Segundo o Antonio Sergio Guimarães, a democracia na Europa ou nos
Estados Unidos se estabeleceu pela negação das diferenças raciais e
étnicas não essenciais à cidadania, em países regidos por esta ideologia
democrática e universalista como o Brasil, que impede que tais
diferenças sejam nomeadas, mas onde subsistem privilégios materiais e
culturais associados à raça, à cor ou à classe, o primeiro passo para
uma democratização efetiva consiste justamente em nomear os
fundamentos destes privilégios: raça, cor, classe. Tal nomeação
racialista transforma estigmas em carismas. Para o Movimento Negro
Brasileiro, as ações afirmativas e as cotas raciais como medidas
necessários para o ingresso da juventude negras, da juventude pobre e
dos povos indígenas no ensino superior público tem um efeito agregador
sobre a nacionalidade, muito longe do efeito desagregador, como
querem os que temem o racialismo, ou um efeito político revolucionário,
como querem os que temem o não-racialismo.

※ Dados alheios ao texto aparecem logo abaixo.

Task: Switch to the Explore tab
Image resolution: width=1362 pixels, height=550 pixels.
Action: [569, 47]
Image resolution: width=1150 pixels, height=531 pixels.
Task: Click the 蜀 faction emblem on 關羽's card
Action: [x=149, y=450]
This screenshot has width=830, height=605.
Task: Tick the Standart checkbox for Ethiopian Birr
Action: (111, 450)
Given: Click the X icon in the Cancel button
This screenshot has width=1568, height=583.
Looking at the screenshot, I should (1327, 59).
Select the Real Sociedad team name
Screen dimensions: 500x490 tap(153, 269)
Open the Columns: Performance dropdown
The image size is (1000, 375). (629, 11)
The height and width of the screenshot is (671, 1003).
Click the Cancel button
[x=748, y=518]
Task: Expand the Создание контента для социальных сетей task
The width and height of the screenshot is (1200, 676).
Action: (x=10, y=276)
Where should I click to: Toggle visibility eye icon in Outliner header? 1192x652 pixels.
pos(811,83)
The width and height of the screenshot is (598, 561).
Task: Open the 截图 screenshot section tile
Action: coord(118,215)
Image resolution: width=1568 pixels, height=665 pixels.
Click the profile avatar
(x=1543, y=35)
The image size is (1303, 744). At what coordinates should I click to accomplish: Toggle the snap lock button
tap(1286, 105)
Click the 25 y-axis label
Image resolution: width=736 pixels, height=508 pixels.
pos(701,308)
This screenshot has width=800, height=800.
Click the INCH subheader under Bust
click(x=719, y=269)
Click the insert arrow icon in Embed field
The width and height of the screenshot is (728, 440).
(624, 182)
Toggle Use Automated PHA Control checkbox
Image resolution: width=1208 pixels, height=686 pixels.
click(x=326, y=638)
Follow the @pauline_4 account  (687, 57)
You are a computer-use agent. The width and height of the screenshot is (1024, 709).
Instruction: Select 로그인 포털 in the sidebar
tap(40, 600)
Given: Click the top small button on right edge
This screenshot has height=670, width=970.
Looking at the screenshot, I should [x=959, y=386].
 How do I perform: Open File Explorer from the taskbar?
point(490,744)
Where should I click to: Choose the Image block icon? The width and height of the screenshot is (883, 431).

É por razão que os
negros e negras brasileiros encontram seus potenciais aliados no campo
das classes, e no plano da luta mais básica pelo respeito aos direitos
inalienáveis dos seres humanos, até porque a comunidade negra e
indígena apenas quer educação. As ações afirmativas e as cotas raciais
são uma importante política de inclusão social em curso no país. Por
essa nobre razão esperamos do STF uma manifestação positiva e
favorável a este pleito da juventude negra, dos jovens pobres e dos
povos indígenas. Aguardamos do STF um posicionamento que contribua
na redução das desigualdades raciais na educação. E, concluímos,
conclamando todos a continuar a luta junto conosco, no espírito do
poeta e líder do povo angolano, Agostinho Neto: “Não basta que seja
pura e justa a nossa causa, é necessário que a pureza e a justiça
existam dentro de nós”.
Marcos Antonio Cardoso
CONEN – Coordenação Nacional das Entidades Negras/Brasil.